**Task brief:** Retype the entries exactly, keeping every line intact.
######
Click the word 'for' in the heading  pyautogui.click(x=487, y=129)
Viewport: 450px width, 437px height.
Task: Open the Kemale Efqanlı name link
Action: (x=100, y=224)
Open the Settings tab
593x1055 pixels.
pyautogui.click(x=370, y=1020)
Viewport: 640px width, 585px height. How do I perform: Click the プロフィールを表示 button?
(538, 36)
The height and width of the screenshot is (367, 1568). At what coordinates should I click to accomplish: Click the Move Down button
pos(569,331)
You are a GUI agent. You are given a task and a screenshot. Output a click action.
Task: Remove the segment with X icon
######
**Answer space:**
Click the word 'for' in the heading  pyautogui.click(x=487, y=129)
Viewport: 450px width, 437px height.
Task: Open the Kemale Efqanlı name link
Action: (x=100, y=224)
Open the Settings tab
593x1055 pixels.
pyautogui.click(x=370, y=1020)
Viewport: 640px width, 585px height. How do I perform: Click the プロフィールを表示 button?
(538, 36)
The height and width of the screenshot is (367, 1568). At what coordinates should I click to accomplish: Click the Move Down button
pos(569,331)
You are a GUI agent. You are given a task and a screenshot. Output a click action.
Task: Remove the segment with X icon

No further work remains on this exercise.